# SUPPLIED TEXT
>>>>

Sugar validation is a special case of residue validation where the residues to be validated are carbohydrates. This special analysis mode allows MotiveValidator to perform fully automated validations. Specifically, MotiveValidator keeps a pre-established list of sugar residues and their models from LigandExpo, containing the residue name and structural information for all atoms in each sugar residue. The consequence of this fact is that you need not provide the sugar models yourself, and need only specify the biomolecule file. MotiveValidator will automatically scan all residues in the biomolecule file, and extract all instances of all sugars based on residue names and residue identifiers. Each instance of each sugar will be considered a separate motif, receive a unique motif identifier and subsequently be validated against its corresponding sugar model. All sugar validations take place in a single run, making sugar validation very efficient.

Motif/Fragment Validation

The third type of validation that can be performed using MotiveValidator can be initiated via the Motif/Fragment Validation tab on the submission page. The Motif/Fragment Validation tab provides a brief description of the validation process, and several options for input file submission.

Remember that the term motif refers here to a fragment of a biomolecule or ligand, made up of one or more residues or parts of residues. Therefore, any set of atoms that can be defined as a motif within the MotiveValidator environment can be validated using Motif/Fragment Validation. MotiveValidator will first read in the model file and collect the structural information for all its atoms. MotiveValidator will then read in the motif file and assign it a unique motif identifier. Then, the entire structure of the motif as a whole is validated against the model, regardless of the residue names and identifiers in the motif file.


Results Analysis and Output

As soon as you initiate a validation by providing the necessary input files and clicking the Upload and Compute button at the bottom of any functional tabs on the MotiveValidator submission page, you will be redirected to the results page. If you are working with large volumes of data, MotiveValidator will display the progress of the calculation. However, even in such cases, where thousands of structures are processed, the total duration of any validation is on the order of seconds. For the description and analysis of the output provided by the MotiveValidator, please follow this link.

<<<<

# DATA
>>>>

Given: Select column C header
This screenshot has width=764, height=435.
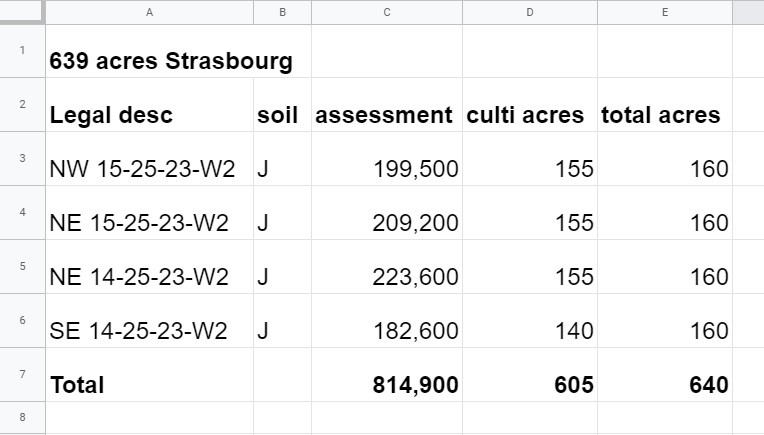Looking at the screenshot, I should 387,12.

<<<<

# EXERCISE SET
1. According to the MotiveValidator text, what source does MotiveValidator take its pre-established list of sugar residues and their models from?
2. Continue the MotiveValidator text from its last sentence onward.
Nothing in the listing is needed for this work.

# SOLVED TASKS
1. LigandExpo

2.
Command line version

In this manual we described in detail how to use MotiveValidator directly from our server, since that is the most straightforward, comfortable and effective way to take advantage of MotiveValidator. Nonetheless, should you wish to run the validations on your system instead of on our server, you may do so. All you need to do is click on the Command line version tab, and download the command line version of MotiveValidator. Instructions on how to run MotiveValidator on your system can be found on our web page


MotifExtractor

For Residue Validation and Sugar Validation, input files may contain any additional structural elements in addition to the validated residue. MotiveValidator will identify and extract the validated residues based on the annotations in the model file. Thus you need not process the biomolecule input files before running MotiveValidator in either of these two validation modes. However, in the case of Motif/Fragment Validation, the entire structure of each input motif will be compared to the model without checking annotations (residue name and identifier) in the model file. Therefore, you will need to provide the input motifs yourself. To save you time in this task, we provide MotifExtractor, a simple automated script for extracting the motifs of interest from biomolecule structure files. Instructions on how to run MotifExtractor on your system can be found on our web page.

References

  1. Lütteke,T. and von der Lieth,C.-W. (2004) pdb-care (PDB carbohydrate residue check): a program to support annotation of complex carbohydrate structures in PDB files. BMC Bioinformatics, 5, 69.
  2. 2.0 2.1 Vařeková,R.S., Jaiswal,D., Sehnal,D., Ionescu,C.-M., Geidl,S., Pravda,L., Horský,V., Wimmerová,M. and Koča,J. (2014) MotiveValidator: interactive web-based validation of ligand and residue structure in biomolecular complexes. Nucleic Acids Res., 12, 227–233.
  3. Feng,Z., Chen,L., Maddula,H., Akcan,O., Oughtred,R., Berman,H.M. and Westbrook,J. (2004) Ligand Depot: a data warehouse for ligands bound to macromolecules. Bioinformatics, 20, 2153–5.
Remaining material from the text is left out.